The world was already in crisis and the current pandemic only deepens it. Like the climate crisis, its effects are uneven and, in many cases, cruelly unjust, exacerbating the gulf of inequality within and between countries. Most functioning governments around the world have thankfully leapt into action, choosing their strategies, defining a roadmap in the chaos, doing the best that they can in a situation in which the usual solutions no longer apply. Some companies have contributed admirably, putting the We ahead of the I.
Then there are us, the individuals. If you are suffering in whatever way, my heart goes out to you. If you are going out to take care of those who are sick or vulnerable, to do something that means that the rest of us have clean water, electricity, internet, our rubbish removed and food to eat, thank you.
I don’t fall into either one of those categories. And now that my frustration is mostly under control, I’ve felt something else surfacing.
Guilt.
Guilt that I’m so fortunate. That, so far, the effects of the pandemic for me and my family are at worst an inconvenience. That, therefore, I have a responsibility to do more. But what? I have no skill that they require right now on the front line. I’m doing what I can locally and with the nonprofits I work with. But it hardly seems enough.
The word crisis is mostly used these days to indicate a critical situation. Leaders in organisations worldwide are rightly focusing on solving the immediate problem. Others are focusing on an equally important issue: keeping it from happening again. I can’t help feeling, though, that there’s also a huge opportunity to actually make things better. This fits somewhat with the original meaning of crisis: the turning point at which a sick patient either recovers or doesn’t. Can we dare to take it further, beyond ‘just’ recovery? In the same way that some people experience post-traumatic growth, might it be possible for us as a society to grow through this crisis?
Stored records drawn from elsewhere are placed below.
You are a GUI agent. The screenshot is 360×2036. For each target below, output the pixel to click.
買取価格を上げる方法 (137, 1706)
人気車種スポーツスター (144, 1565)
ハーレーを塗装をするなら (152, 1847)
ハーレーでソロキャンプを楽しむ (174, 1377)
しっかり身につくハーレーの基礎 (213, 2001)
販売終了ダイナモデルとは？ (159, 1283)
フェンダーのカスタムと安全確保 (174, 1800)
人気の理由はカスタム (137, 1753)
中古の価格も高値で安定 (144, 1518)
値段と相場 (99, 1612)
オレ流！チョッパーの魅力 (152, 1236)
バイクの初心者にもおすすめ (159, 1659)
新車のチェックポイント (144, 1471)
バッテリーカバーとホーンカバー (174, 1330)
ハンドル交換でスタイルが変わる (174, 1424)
This might seem like a nice-to-have, in the midst of the tragedy and the suffering, the urgency of it all. And yet everyone jumping in to solve the urgent problem is often counterproductive. Can we not manage chaos and innovation in parallel? Assigning different roles to different people, according to their strengths, making use of all the creativity and goodwill we have available to us?
The COVID-19 crisis is already generating innovations every day, big and small. There are the technical innovations, as we rush to produce enough quality masks and ventilators, as researchers collaborate to understand the virus, how it might mutate, to develop treatment and vaccines. There are the organisational innovations, as we learn to communicate differently with our teams and our clients, as we implement tweaks to improve online learning for our children. And then there are the less tangible learnings. We’re realising that things we thought were important, actually aren’t. We’re seeing how jobs and sectors we thought weren’t important, really are. We’re beginning to truly grasp just how interdependent we are on each other.
I’m giving myself permission to not feel guilty. To not feel guilty that I’m not feeling guilty. And instead to leverage one of my strengths: hope. To search proactively for the tiny tweaks that I can make, whether in myself, my family or in the organisations that I work with, capturing innovations generated by the crisis to build a better us.
What innovations will you take through to the other side?